Records for this task
* * * * *

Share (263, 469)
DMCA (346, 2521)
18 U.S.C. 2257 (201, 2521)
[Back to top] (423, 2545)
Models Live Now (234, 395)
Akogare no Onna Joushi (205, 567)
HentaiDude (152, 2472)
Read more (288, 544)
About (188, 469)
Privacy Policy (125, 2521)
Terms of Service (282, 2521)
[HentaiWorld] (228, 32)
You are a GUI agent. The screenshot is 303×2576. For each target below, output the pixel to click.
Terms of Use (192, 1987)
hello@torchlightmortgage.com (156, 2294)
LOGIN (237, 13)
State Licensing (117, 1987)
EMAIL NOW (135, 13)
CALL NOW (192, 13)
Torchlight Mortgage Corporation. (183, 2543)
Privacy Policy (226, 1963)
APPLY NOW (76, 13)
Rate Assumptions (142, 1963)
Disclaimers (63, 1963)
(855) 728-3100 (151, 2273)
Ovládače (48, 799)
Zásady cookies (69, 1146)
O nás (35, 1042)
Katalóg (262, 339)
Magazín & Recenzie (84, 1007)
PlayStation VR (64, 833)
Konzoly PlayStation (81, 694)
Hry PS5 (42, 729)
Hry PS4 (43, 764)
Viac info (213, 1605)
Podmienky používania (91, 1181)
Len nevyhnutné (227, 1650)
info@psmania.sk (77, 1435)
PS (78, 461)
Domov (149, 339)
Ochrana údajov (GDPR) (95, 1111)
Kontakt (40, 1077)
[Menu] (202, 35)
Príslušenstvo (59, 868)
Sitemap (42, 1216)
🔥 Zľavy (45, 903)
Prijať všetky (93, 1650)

* * * * *

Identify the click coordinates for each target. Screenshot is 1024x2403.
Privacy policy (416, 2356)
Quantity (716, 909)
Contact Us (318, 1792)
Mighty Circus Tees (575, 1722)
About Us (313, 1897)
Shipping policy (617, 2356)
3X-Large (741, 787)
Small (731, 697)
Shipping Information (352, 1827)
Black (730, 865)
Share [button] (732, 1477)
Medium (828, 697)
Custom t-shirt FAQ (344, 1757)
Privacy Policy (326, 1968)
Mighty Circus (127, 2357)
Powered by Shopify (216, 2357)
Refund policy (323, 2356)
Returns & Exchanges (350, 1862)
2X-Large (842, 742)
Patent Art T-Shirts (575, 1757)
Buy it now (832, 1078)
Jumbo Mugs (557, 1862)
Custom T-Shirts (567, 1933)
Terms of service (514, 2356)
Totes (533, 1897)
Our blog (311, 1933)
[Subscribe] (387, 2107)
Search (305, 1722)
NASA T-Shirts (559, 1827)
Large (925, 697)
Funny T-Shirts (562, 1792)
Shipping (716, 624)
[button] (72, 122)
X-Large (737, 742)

* * * * *

Aim of the exercise
Beginning at the line above with "Share (263, 469)" and finishing at the line with "LOGIN (237, 13)", return each line exactly and return nothing else.

Result of this exercise
Share (263, 469)
DMCA (346, 2521)
18 U.S.C. 2257 (201, 2521)
[Back to top] (423, 2545)
Models Live Now (234, 395)
Akogare no Onna Joushi (205, 567)
HentaiDude (152, 2472)
Read more (288, 544)
About (188, 469)
Privacy Policy (125, 2521)
Terms of Service (282, 2521)
[HentaiWorld] (228, 32)
You are a GUI agent. The screenshot is 303×2576. For each target below, output the pixel to click.
Terms of Use (192, 1987)
hello@torchlightmortgage.com (156, 2294)
LOGIN (237, 13)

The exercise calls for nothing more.